4.2. SAT test results

The baseline SAT test was positive in 100 patients, the SAT antibody titre was ≥1:400⁺⁺ in 4 patients, the antibody titre was ≥1:200⁺⁺ in 89 patients and the antibody titre was ≥1:100⁺⁺ in 7 patients.

At the first follow-up visit, there were 82 SAT-positive patients without SAT antibody titres ≥1:400⁺⁺, 76 (92.68%, 76/82) patients with antibody titres ≥1:200⁺⁺ and 6 (7.32%, 6/82) patients with antibody titres ≥1:100⁺⁺.

At the second follow-up visit, there were 58 SAT-positive patients without SAT antibody titres ≥1:400⁺⁺, 50 (86.21%, 50/58) patients with antibody titres ≥1:200⁺⁺ and 8 (13.79%, 8/58) patients with antibody titres ≥1:100⁺⁺.

At the third follow-up visit, there were 32 SAT-positive patients without SAT antibody titres ≥1:400⁺⁺, 18 (56.25%, 18/32) patients with antibody titres ≥1:200⁺⁺ and 14 (43.75%, 14/32) patients with antibody titres ≥1:100⁺⁺.

The trend of antibody titre composition and the positive rate at each survey time point is shown in Figure 1.

FIGURE 1

Figure 1. Antibody titer composition of SAT test at each survey time.

The positive rates of the four survey time nodes gradually decreased, and the difference was statistically significant (p < 0.05), as is shown in Table 2. In different disease courses, the proportion of patients with an antibody titre ≥1:200⁺⁺ accounted for the highest proportion, the proportion of patients with an antibody titre ≥1:100⁺⁺ in the chronic phase was higher than that in the subacute phase and acute phase, and the proportion of patients with an antibody titre ≥1:200⁺⁺ in the acute phase was higher than that in subacute phase and chronic phase. See Table 3 for details.

TABLE 2

Table 2. Tube agglutination test results at each investigation time point (n, %).

TABLE 3

Table 3. Tube agglutination test results in different disease course (n, %).

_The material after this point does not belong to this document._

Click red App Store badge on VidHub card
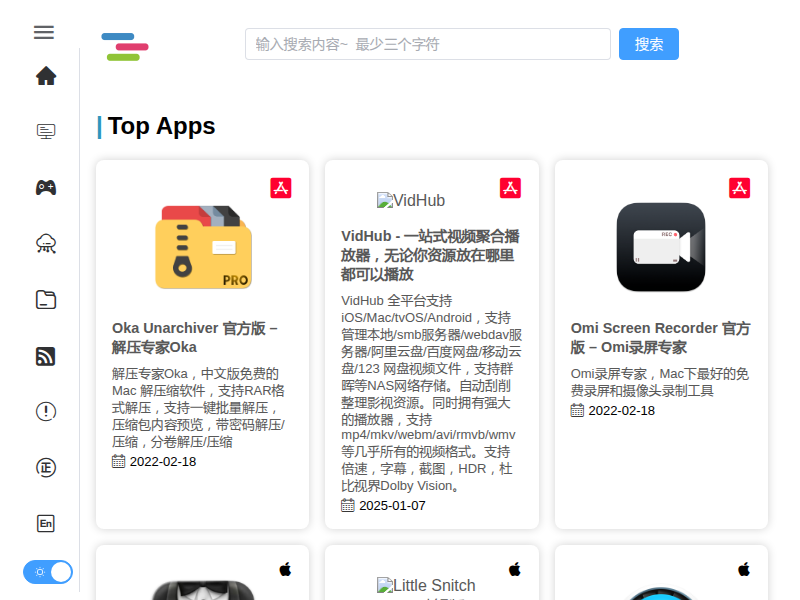511,188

4.3. Liver function test results

All included patients underwent unified and standardised treatment, and liver function, renal function, and haematologic system tests were performed at each survey time point. Compared with the baseline survey, the proportion of patients with abnormal liver function test results increased at the first (89 patients, 89%) and second follow-up (94 patients, 94%) visits, and the proportion of patients with abnormal liver function test results at the third follow-up (27 patients, 27%) visit was much lower than that at the first two follow-up visits (p < 0.01); the trends of AST and TBIL were generally consistent (p < 0.01).

4.4. Renal function test results

Compared with the baseline investigation, the proportion of patients with abnormal renal function decreased to 13% at the third follow-up visit. Among them, the proportion of patients with elevated BUN increased at the first visit (22 patients, 22%) and the second visit (15 patients, 15%) (p < 0.01); those with elevated SCr began to decrease at the second visit (11 patients, 11%), falling to only 2 patients with elevated SCr at the third visit (p < 0.01).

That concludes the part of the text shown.